# Empire Parkeston



## thameswatcher (Aug 11, 2005)

Hello can anybody post a picture of EMPIRE PARKESTON (Troopship) built 1930 by Cammel Laird at Birkenhead and scrapped at Spezia in 1962. I have found a couple of pictures in the gallery but these are really of the tug Guardsman rather than Empire Parkeston

Thanks in advance


----------



## Billy1963 (Jan 4, 2006)

Two photo's at this link:

http://www.photoship.co.uk/JAlbum/Old Ship Picture Gallery D-J/E/slides/Empire Parkeston-01.html

http://www.photoship.co.uk/JAlbum/Old Ship Picture Gallery D-J/E/slides/Empire Parkeston-02.html


----------



## Bruce Carson (Jun 14, 2005)

And another here:

http://groups.msn.com/LADREMEQRIH1960s/shoebox.msnw?action=ShowPhoto&PhotoID=155

Bruce


----------



## R58484956 (Apr 19, 2004)

SS Empire Parkeston. (Ex Northstar-46, Ex Prince Henry- 36) 5556 tons built 1930 by Cammel Laird @ Birkenhead.
366.4 x 57.1 x 27.4. 6 steam turbines SR geared to 2 screw shafts.Engines built by shipbuilder.

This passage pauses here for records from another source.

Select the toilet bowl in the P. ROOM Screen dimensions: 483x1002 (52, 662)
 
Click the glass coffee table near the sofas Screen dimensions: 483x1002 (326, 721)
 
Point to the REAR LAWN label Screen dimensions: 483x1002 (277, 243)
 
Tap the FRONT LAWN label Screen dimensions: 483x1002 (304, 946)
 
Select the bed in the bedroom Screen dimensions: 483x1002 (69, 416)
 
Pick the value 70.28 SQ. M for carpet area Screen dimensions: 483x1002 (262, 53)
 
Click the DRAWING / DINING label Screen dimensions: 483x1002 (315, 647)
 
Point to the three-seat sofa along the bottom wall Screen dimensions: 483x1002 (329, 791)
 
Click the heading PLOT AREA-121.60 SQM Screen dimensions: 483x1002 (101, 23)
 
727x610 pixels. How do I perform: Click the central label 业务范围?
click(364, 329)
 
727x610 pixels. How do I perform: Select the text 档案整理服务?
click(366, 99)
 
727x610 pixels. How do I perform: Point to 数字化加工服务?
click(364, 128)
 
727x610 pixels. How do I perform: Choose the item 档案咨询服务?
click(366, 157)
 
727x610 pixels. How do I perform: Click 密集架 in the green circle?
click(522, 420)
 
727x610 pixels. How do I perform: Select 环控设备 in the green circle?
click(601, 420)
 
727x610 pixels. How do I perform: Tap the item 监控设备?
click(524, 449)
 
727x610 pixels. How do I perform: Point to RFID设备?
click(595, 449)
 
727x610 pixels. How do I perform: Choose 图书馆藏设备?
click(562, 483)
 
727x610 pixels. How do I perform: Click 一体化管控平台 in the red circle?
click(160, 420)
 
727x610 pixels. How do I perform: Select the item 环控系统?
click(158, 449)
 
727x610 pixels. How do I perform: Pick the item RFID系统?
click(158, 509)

ESD,GyC, Radar. Code flags GSXT. Registered London, British flag. Owned by MOT & managed by General Steam navigation Co;


----------



## thameswatcher (Aug 11, 2005)

*Empire parkeston*

Thanks everybody fantastic service


----------



## R58484956 (Apr 19, 2004)

TW all in a days work to pass on info and help. Bon voyage.


----------